Avez-vous la cruauté de ne point achever Tacite ? Laisserez- vous Germanicus au milieu de ses conquêtes ? Si vous lui faites ce tour, mandez-moi l’endroit où vous en êtes demeurée, et je l’achèverai ; c’est tout ce que je puis faire pour votre service. Nous achevons le Tasse avec plaisir, nous y trouvons des beautés qu’on ne voit point quand on n’a qu’une demi-science.
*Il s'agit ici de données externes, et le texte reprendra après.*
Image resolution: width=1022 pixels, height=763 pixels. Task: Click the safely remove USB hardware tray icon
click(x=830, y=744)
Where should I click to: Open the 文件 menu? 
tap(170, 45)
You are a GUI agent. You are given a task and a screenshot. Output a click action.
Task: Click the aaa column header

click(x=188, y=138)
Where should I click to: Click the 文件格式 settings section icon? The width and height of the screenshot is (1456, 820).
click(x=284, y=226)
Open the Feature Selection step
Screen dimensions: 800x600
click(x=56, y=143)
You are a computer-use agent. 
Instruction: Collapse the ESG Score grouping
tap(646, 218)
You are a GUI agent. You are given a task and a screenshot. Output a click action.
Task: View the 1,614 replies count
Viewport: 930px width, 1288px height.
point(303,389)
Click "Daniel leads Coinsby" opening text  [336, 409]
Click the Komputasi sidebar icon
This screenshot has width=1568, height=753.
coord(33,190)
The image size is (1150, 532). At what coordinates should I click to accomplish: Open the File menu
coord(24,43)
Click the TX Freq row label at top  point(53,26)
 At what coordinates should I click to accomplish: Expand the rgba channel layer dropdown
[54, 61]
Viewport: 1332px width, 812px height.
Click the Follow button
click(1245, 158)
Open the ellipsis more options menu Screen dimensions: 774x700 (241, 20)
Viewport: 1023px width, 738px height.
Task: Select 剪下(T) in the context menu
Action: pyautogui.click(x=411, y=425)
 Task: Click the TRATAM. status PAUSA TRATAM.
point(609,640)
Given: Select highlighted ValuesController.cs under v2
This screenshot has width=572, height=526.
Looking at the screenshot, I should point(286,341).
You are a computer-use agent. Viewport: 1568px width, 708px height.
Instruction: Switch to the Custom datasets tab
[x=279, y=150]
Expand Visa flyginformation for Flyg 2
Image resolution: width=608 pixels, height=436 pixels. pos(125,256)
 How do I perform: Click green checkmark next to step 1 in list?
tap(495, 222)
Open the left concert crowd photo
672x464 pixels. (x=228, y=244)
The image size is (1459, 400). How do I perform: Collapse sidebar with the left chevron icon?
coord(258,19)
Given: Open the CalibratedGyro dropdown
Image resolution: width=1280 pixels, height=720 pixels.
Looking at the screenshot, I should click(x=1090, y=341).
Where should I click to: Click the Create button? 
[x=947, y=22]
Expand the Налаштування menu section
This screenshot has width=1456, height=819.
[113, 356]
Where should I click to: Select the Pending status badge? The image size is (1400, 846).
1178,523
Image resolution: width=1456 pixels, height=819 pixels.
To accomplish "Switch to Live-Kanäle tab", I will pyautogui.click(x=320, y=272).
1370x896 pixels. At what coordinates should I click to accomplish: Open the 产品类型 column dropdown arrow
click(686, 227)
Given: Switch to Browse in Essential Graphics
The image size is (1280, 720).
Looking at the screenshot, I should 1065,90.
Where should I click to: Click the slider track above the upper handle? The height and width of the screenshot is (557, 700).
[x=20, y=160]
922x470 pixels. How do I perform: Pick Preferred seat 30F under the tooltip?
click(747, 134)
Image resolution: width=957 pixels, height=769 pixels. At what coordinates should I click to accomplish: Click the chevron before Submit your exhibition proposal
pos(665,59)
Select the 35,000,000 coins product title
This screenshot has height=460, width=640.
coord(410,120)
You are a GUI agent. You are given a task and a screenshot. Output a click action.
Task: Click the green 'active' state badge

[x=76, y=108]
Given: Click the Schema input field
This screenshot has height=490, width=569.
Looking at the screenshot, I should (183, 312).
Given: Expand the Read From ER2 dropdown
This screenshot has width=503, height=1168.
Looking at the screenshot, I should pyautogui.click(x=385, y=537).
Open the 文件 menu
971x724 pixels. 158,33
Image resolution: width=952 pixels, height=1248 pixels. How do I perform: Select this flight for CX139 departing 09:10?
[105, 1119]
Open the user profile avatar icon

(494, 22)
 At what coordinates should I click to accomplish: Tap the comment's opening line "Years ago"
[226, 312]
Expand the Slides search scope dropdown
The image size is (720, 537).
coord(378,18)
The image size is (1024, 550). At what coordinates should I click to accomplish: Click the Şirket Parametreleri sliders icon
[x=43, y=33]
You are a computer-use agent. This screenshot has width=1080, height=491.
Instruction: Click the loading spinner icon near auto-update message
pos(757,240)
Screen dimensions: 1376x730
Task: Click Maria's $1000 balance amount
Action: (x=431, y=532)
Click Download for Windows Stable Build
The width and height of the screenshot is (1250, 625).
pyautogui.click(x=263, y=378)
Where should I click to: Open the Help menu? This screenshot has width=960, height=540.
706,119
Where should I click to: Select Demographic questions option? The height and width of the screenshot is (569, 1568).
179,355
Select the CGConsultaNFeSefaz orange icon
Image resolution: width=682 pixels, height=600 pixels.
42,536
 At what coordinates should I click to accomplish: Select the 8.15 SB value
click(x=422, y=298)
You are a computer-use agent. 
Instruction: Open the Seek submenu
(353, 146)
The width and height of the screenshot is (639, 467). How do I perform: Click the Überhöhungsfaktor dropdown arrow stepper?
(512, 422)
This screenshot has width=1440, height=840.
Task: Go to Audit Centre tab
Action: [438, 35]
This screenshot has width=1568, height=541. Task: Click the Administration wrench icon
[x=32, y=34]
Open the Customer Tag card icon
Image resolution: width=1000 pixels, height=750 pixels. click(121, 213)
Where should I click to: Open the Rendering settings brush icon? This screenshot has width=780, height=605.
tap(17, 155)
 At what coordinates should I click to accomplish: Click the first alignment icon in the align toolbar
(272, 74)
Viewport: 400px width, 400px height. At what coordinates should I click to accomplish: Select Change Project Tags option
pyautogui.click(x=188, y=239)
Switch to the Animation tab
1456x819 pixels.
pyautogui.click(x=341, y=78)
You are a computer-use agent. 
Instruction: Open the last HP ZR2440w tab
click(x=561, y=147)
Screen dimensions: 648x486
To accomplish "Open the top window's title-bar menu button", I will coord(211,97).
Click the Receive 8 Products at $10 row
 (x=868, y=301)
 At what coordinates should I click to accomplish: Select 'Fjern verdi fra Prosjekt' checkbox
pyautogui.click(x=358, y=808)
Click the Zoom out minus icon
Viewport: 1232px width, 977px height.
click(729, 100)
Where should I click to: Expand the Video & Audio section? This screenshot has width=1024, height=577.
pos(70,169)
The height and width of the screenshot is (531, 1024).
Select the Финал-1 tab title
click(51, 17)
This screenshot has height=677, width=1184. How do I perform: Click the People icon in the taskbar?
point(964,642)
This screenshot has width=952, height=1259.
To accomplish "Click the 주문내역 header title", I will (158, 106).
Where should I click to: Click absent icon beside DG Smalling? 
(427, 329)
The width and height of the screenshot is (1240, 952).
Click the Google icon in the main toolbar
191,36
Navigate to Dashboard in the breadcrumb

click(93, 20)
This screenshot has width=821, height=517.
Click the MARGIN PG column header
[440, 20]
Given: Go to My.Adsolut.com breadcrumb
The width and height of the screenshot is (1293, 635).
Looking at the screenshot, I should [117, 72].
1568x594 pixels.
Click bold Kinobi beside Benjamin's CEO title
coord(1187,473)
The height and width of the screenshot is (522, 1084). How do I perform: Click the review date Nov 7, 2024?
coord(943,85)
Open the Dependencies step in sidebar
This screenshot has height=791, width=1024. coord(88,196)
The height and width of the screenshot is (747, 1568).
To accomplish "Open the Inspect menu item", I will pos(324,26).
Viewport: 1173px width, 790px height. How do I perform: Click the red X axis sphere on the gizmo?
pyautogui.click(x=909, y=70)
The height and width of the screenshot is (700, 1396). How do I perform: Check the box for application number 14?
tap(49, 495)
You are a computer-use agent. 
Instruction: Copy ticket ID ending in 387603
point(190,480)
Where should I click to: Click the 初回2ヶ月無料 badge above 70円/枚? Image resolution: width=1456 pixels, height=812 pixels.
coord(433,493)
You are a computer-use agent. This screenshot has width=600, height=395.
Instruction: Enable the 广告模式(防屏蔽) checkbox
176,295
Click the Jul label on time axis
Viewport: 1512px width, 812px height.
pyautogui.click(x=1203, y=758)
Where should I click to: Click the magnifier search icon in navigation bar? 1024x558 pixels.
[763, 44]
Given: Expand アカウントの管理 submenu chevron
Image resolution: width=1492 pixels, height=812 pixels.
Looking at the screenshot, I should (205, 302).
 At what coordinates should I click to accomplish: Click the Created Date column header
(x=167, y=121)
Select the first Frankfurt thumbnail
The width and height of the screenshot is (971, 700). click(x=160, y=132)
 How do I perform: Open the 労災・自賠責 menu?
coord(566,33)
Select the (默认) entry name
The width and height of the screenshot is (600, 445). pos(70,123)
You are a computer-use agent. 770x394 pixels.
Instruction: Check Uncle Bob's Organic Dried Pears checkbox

Nous avons commencé la morale[1], c’est de la même étoffe que Pascal.

À propos de Pascal, je suis en fantaisie d’admirer l’honnêteté de ces messieurs les postillons, qui sont incessamment sur les chemins pour porter et reporter nos lettres ; enfin, il n’y a jour dans la semaine où ils n’en portent quelqu’une à vous et à moi ; il y en a toujours, et à toutes les heures, par la campagne : les honnêtes gens ! qu’ils sont obligeants ! et que c’est une belle invention que la poste, et un bel effet de la Providence que la cupidité ! J’ai quelquefois envie de leur écrire pour leur témoigner ma reconnaissance ; et je crois que je l’aurais déjà fait, sans que je me souviens de ce chapitre de Pascal, et qu’ils ont peut-être envie de me remercier de ce que j’écris, comme j’ai envie de les remercier de ce qu’ils portent mes lettres : voilà une belle digression.

Je reviens donc à nos lectures : c’est sans préjudice de Cléopâtre, que j’ai gagé d’achever ; vous savez comme je soutiens les gageures. Je songe quelquefois d’où vient la folie que j’ai pour ces sottises-là ; j’ai peine à le comprendre. Vous vous souvenez peut-être assez de moi pour savoir à quel point je suis blessée des méchants styles ; j’ai quelque lumière pour les bons, et personne n’est plus touché que moi des charmes de l’éloquence. Le style de la Calprenède est maudit en mille endroits ; de grandes périodes de roman, de méchants mots, je sens tout cela. J’écrivis l’autre jour à mon fils une lettre de ce style, qui était fort plaisante. Je trouve donc que celui de la Calprenède est détestable, et cependant je ne laisse pas de m’y prendre comme à de la glu : la beauté des sentiments,

  1. Les Essais de morale de M. Nicole.